Although being high risk due to age and out of character disappearance, nothing was done on any acceptable level to find a missing 16 year old boy.  In fact I was belligerently told by an officer he was 19 and old enough to please himself if he wanted to go off.  No wonder little was achieved in the golden hours of this case. CCTV was dismissed out of hand and lost by police for any further scrutiny.  

 

The case is currently touted by Hampshire Constabulary as a ‘missing person’ cold case.  It is very puzzling that despite the continued flow of information of alleged foul play it’s not been maintained at a elevated level of risk assessment that would encourage information.  Instead we have been told they didn’t want to encourage more information to come in for this case as they have ‘done everything’.  

 

No, they have not. They gave themselves a narrative in 2014 as having done ‘due diligence’ after the short search and fruitless arrests.  Then they shelved the case with their cold case unit.

 

So this is where we are.  They refuse to re-visit the continued flow of information constantly provided. I pass everything to the cold case officer who has been helpful.  However, the buck stops up the chain of command as to whether or not anything we forward is going to be followed up.  We have been waiting over a year for promised work around DNA.  There is no budget.  Police funds are cut which are excuses I hear.  Despite the offer of a community interest group to take this on to assist police at no cost the police.  Nothing ever happens!

 

The only facts we have are what we knew on the day we reported him missing which was November 3, 1996, approximately 15 hours after he was last seen. 

 

He was seen by several people (witnesses) during the late evening of November 2, 1996.  He went out with his friend, drank cider and later bought chips at 11:45pm seen on chip shop security camera where was surrounded by men later identified as being army personnel visiting the Island.

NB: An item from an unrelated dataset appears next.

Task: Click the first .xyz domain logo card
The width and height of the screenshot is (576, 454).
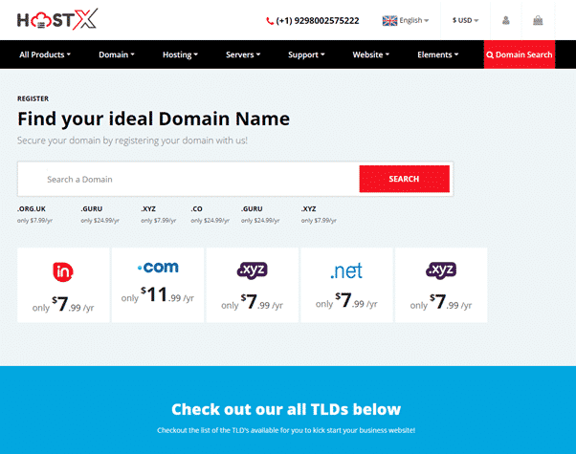Action: 251,285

There is speculation Damien could have taken drugs but there are no ‘factual’ statements within the police report that proves he did. As a family we have to be open to all possibilities, but so far it is hearsay. If anyone later changed their narrative to suit themselves then why did police not revisit previous the statements given by those same individuals around Damien that night? One has to wonder if anything that was said can be trusted? 


Damien’s case was handed from the Isle of Wight police in 2002 to Major Crimes Unit of Hampshire Constabulary.  At this time information was input on their HOLMES database.  We later discovered any prior information 1996-2002 was not input into the HOLMES system.

 

Last confirmed sighting was on street CCTV (lost by police) at 12:05am November 3,1996 eating chips walking along Cowes High Street, alone.  

 

Royal Yacht Squadron had an event that evening,  an acquaintance Damiens said he would be working at the event. But police have never addressed this.  I have a redacted report spanning 2002-2017 with witness statements with no mention of the squadron event.  Despite loud voices arguing/shouting reported in the early hours of the morning from residents nearby. It was dismissed because police said it was hard to prove or follow up.  At the time we deferred to what police told us.  We had no inkling what could be accomplished.  But now we do know it’s painfully clear important possibilities were ignored. I have the major review done in 2006 which never mentions the squadron.  Why were army men in town? There must have been a guest list so an important question still looms about who else was in Cowes that night?  Despite bringing this up many times over the years it’s never been addressed.